Remuneration used to determine an entity’s covered employees and for determining the pay subject to the annual $1 million limit (“excess remuneration”), is generally determined based on the calendar year ending within the taxable year of the tax-exempt employer. For example, an organization with a June 30th fiscal year would determine the remuneration based on amounts paid for the calendar year ending on the prior December 31st. Practically, the use of the calendar year as the reporting period means the timing of the Section 4960 calculations more closely align with the reporting of compensation required on Forms W-2 and 990.

Remuneration counts when it vests.

But beware! Although the reporting of compensation is similar to what is required on Form W-2 and the Schedule J of Form 990, it’s not the same. Remuneration is generally taken into account for Section 4960 purposes when it vests rather than when it is paid. Amounts cannot be taken directly from Form W-2 box 1 or 5. Therefore, a bonus earned in 2018 but paid in early 2019 can count toward the excise tax in 2018 even though the bonus would not typically be included in the employee’s income until 2019.
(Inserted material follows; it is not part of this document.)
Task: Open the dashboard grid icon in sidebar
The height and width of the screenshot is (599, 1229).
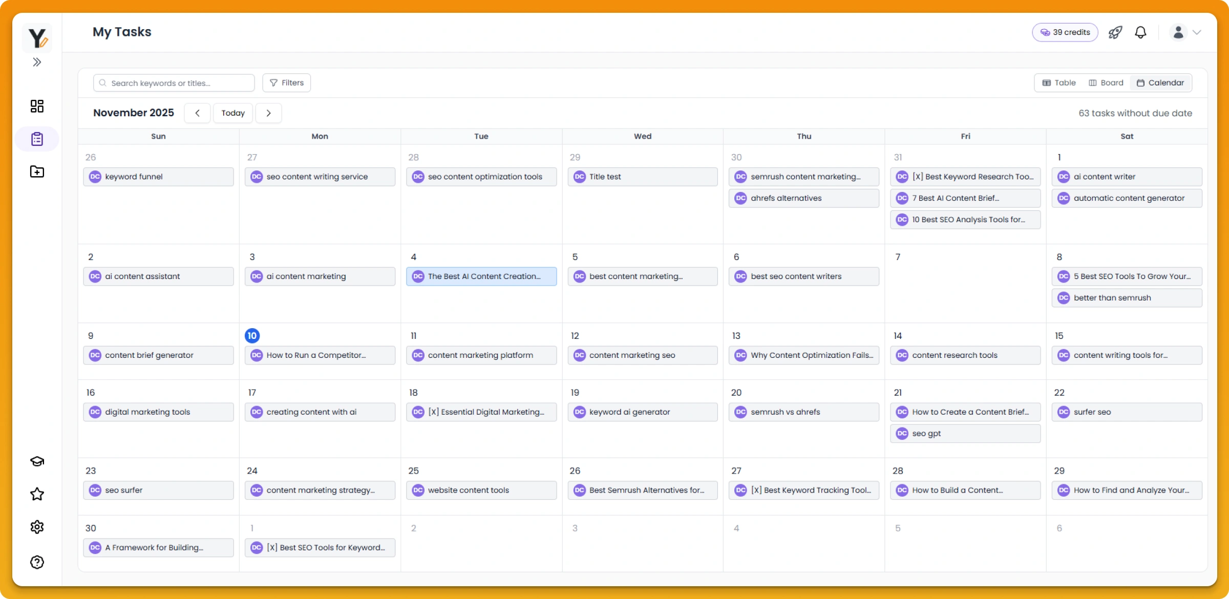Action: [x=37, y=106]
Pay that vested prior to the effective date of Section 4960 is not counted.

Compensation that vested prior to January 1, 2018, or the beginning of the tax-exempt organization’s first taxable year beginning after December 31, 2017, is not remuneration for Section 4960 purposes. However, earnings on these amounts after the effective date are included as pay for Section 4960 purposes. For fiscal year-end filers this will be an important consideration.

Pay triggered by an involuntary termination can subject an organization to the excess parachute excise tax.

Tax-exempt organizations will also need to report and pay the 21% excise tax on any “excess parachute payments” made to a covered employee. An excess parachute payment is the amount by which any parachute payment exceeds a covered employee’s base amount. 

  • A parachute payment is any compensatory payment made by a tax-exempt organization to (or for the benefit of) a covered employee that is contingent on the employee’s separation of employment for which the aggregate present value equals or exceeds three times the employee’s base amount.
  • A covered employee’s base amount is generally the average annualized compensation includible in the employee’s gross income for the five taxable years ending before the date of the employee’s separation from employment.

The definition of parachute payment picks up most payments that are triggered by an involuntary separation of employment, including accelerated vesting of a right to a payment or continued health benefits.

The excise tax liability is reported on Form 4720.

Tax-exempt employers should report and pay any excess remuneration and excess parachute excise tax liabilities annually on IRS Form 4720. The Form 4720 is due on the 15th day of the fifth month after the end of the employer's taxable year, as is the Form 990, and can be extended in a similar manner to that of the Form 990. However, the payment of the excise tax cannot be extended and is due by the initial deadline of the Form 4720. No quarterly estimated tax payments are required to be paid on the excise tax liability.